▸ Perguntas a responder
**1)** No trecho sobre moderação nas redes sociais, liste os títulos dos tópicos que aparecem na seção "Consequências: Distorção do debate público".
**2)** Reproduza sem alterações a parte do trecho sobre moderação nas redes sociais que vai de "Consequências: Distorção do" até "acessa informações cruciais.".

▸ Trecho selecionado
########################################

Consequências: Distorção do debate público

A incerteza e a autocensura geram impactos significativos na forma como a sociedade se comunica e acessa informações cruciais.

  • Empobrecimento do discurso: Assuntos sérios são discutidos com linguagem infantilizada ou codificada. Ao referir-se a Epstein como "Homem da Ilha", como aponta Pearlman, "uma grande parte do público não irá saber de quem você está falando".
  • Silenciamento indireto: Criadores, especialmente aqueles que dependem das plataformas para renda, evitam completamente temas sensíveis para não arriscar a desmonetização ou o alcance. Em um mundo onde as redes são a principal fonte de notícias, debates importantes podem não chegar ao público.
  • Teorias folclóricas e "imaginário algorítmico": A opacidade dos algoritmos fomenta a criação de "teorias folclóricas", termo da professora Sarah T. Roberts (UCLA). O caso do "festival de música" ilustra isso: a crença na censura fez com que milhares de pessoas adotassem o código, que, por sua vez, viralizou mais que os vídeos originais, confirmando falsamente a suspeita inicial. Esse fenômeno é o "imaginário algorítmico": nossas crenças sobre o algoritmo moldam nosso comportamento, que, por sua vez, molda o que o algoritmo nos mostra.

O verdadeiro motor: Segurança ou lucro?

Especialistas argumentam que o motor por trás das decisões de moderação e dos ajustes de algoritmo é, em última análise, a maximização do lucro.

  • Lógica comercial: As redes sociais são negócios financiados por publicidade. O objetivo é manter os usuários engajados e oferecer um ambiente "seguro" e não polêmico para os anunciantes, evitando também problemas com reguladores. Como explica Sarah Roberts, "toda mudança de algoritmo e toda decisão de moderação de conteúdo se resume a este objetivo".
  • Confusão generalizada: Criadores de conteúdo, como a ativista digital Ariana Jasmine Afshar, vivem em um estado de incerteza: "é real, mas é difícil separar os fatos da ficção... para falar a verdade, elas realmente me deixam confusa".

########################################

▸ Dados registrados

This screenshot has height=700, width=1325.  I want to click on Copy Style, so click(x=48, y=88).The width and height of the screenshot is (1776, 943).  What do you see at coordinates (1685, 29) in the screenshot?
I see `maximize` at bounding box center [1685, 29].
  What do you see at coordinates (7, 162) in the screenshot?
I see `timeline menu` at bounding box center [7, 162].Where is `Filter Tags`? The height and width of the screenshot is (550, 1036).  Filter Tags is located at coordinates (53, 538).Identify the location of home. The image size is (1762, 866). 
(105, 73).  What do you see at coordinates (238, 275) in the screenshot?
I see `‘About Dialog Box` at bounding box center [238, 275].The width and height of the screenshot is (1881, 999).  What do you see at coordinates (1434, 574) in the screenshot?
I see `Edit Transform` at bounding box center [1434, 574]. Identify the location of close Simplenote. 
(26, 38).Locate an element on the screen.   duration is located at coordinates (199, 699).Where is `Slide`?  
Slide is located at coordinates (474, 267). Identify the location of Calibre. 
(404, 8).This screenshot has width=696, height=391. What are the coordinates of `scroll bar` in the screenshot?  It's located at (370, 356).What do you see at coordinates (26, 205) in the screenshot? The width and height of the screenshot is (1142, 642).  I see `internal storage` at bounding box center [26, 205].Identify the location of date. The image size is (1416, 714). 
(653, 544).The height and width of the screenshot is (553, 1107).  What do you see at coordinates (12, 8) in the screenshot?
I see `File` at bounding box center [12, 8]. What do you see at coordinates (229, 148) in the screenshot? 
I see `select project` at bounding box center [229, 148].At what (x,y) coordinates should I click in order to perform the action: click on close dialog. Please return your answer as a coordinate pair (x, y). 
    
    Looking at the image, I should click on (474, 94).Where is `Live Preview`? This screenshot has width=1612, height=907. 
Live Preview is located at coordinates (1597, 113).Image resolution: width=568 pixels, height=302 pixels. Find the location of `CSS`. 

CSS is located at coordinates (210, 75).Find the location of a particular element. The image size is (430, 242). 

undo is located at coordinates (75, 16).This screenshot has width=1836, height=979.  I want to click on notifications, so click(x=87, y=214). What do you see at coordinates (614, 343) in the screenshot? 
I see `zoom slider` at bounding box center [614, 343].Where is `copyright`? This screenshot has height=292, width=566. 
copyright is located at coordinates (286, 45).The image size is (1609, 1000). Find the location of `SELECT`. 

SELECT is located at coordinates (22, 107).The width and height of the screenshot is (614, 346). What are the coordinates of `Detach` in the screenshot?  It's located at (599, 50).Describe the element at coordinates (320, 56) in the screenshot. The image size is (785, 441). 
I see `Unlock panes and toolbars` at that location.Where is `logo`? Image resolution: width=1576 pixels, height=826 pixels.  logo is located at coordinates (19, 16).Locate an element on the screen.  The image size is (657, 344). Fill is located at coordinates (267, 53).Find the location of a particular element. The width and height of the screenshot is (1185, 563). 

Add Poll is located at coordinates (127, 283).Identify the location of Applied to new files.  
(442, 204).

########################################

▸ Respostas
**1)**
- Empobrecimento do discurso
- Silenciamento indireto
- Teorias folclóricas e "imaginário algorítmico"

**2)**
Consequências: Distorção do debate público

A incerteza e a autocensura geram impactos significativos na forma como a sociedade se comunica e acessa informações cruciais.